*SUPPLIED TEXT*
When Kinsey nuanced sexuality

By Kirsten Marie Øveraas (She/Her)

The Kinsey Scale revolutionised the view on sexuality. Today, the scale is outdated, but it introduced some important nuances that we’re still expanding on.

 

In 1948 the zoologist Alfred Kinsey dropped a bomb in the American consciousness. Based on ten years of research he published the so-called Kinsey Reports in the book “Sexual Behaviour in the Human Male”, and five years later “Sexual Behaviour in the Human Female” came out. Kinsey nuanced (or thoroughly fucked with) the post world war era’s ideal of the all-American citizen being respectable and thoroughly heterosexual.

Through thousands of interviews, Kinsey had mapped that the doughty Americans, poised to build the American dream society with the nuclear family at its core, actually lived a life far from that ideal. The Kinsey Reports uncovered a reality filled with homosexuality, infidelity, sadomasochism, masturbation, and many other shocking “perversities” that now proved to be completely normal.

The very starting point for Kinsey’s research was unheard of. Because without prejudice, his interview questions made room for all aspects of sexuality, including those taboo such as homosexuality.

 


The Kinsey Scale

The Kinsey Reports are best known for the Kinsey Scale. The scale has seven steps, ranging from 0, “exclusively heterosexual”, to 6, “exclusively homosexual”. Additionally, there’s a category, x, outside of the scale, for those who feel no sexual attraction or have no sexual experience.

The groundbreaking aspect of the Kinsey Scale was that it had all of five steps for the many – as the study showed – who are not exclusively heterosexual and also not exclusively homosexual. So here, sexuality was not a binary “you can be into men or women”, and not even a three-piece “you can be homosexual or heterosexual or bisexual”-view. Instead, sexuality was being viewed as a spectrum. As Kinsey wrote: “The living world is a continuum in each and every one of its aspects.”

Kinsey and his researchers interviewed 5300 men and 5940 women about their sexual history and rated them on the scale. The results of the study shocked the American public. Among the findings were:

  • 46% of men had “reacted” sexually to both men and women.
  • 37% of men had had sex with men.
  • 10% of men had been “more or less exclusively homosexual” for at least three years of their adult life.
  • 11% of men were rated 3 on the scale, meaning “equally heterosexual and homosexual”.
  • 6% of unmarried women and 4% of married women were also rated 3 on the scale.

So, Kinsey had shown that sexuality is diverse, and that heterosexuality is not a given. A room of possibility had been opened. And everyone who was feeling different and wrong because of their sexual desires and practices suddenly wasn’t so different and wrong.

*EXERCISE*
According to the text on the Kinsey Scale, how many men and how many women did Kinsey and his researchers interview about their sexual history?

*EXCERPTED RECORDS*

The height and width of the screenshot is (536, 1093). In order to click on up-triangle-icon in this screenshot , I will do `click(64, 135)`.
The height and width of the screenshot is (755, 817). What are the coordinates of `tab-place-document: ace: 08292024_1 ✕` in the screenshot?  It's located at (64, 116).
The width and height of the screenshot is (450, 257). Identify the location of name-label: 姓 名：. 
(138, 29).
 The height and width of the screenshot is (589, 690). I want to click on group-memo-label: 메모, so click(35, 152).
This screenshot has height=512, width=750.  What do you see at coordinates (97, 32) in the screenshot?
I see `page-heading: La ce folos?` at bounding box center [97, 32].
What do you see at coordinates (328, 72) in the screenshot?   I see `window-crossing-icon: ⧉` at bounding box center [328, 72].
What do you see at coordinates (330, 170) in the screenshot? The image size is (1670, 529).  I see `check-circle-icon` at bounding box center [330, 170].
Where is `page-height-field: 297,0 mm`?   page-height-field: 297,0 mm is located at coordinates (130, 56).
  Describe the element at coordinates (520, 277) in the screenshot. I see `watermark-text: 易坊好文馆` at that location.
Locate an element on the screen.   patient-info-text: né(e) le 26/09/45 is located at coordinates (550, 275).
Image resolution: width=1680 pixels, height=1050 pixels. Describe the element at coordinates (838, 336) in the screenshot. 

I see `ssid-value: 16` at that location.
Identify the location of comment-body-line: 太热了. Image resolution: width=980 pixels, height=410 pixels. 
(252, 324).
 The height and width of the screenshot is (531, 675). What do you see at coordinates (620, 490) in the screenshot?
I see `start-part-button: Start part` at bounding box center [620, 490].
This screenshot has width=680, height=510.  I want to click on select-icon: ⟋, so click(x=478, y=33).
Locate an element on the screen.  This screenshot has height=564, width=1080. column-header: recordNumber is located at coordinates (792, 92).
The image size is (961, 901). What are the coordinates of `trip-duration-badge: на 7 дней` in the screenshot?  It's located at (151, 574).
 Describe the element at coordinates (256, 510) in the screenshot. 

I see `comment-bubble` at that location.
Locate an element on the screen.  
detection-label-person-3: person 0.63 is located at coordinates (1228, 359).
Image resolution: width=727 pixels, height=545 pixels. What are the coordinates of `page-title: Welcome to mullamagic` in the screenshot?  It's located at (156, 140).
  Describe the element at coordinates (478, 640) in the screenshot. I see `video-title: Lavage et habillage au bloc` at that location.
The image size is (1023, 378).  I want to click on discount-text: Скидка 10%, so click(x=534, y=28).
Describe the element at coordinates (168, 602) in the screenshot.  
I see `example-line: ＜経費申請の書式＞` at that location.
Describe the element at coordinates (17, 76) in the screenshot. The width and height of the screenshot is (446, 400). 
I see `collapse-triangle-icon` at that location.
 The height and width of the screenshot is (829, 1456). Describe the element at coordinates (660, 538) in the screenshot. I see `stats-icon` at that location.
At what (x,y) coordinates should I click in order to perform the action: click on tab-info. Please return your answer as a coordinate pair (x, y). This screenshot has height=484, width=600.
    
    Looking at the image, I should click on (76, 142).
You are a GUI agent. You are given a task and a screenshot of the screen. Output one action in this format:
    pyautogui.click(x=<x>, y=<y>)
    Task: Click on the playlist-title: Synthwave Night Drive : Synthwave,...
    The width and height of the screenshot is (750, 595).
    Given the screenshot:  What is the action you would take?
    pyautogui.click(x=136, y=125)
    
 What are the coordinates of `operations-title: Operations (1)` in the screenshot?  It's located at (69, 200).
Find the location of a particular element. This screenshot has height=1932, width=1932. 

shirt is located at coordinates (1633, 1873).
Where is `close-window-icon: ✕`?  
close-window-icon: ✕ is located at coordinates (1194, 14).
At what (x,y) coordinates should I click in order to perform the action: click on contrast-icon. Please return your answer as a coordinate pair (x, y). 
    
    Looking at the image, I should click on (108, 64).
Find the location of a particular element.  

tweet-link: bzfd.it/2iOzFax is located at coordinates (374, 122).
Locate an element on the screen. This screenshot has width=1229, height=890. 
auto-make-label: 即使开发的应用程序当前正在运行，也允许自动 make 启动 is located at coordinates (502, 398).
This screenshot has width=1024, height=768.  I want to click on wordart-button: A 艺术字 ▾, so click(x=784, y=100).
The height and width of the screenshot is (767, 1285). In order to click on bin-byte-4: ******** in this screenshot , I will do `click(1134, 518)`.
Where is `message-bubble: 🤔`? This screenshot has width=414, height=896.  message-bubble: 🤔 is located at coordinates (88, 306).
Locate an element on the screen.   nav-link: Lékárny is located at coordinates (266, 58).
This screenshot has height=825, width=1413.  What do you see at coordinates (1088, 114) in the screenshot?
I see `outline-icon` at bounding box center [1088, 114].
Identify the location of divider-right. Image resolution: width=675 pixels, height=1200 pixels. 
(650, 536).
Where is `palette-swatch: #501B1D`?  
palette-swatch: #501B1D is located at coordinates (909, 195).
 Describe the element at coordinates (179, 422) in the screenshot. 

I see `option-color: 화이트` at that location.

*TASK ANSWER*
5300 men and 5940 women.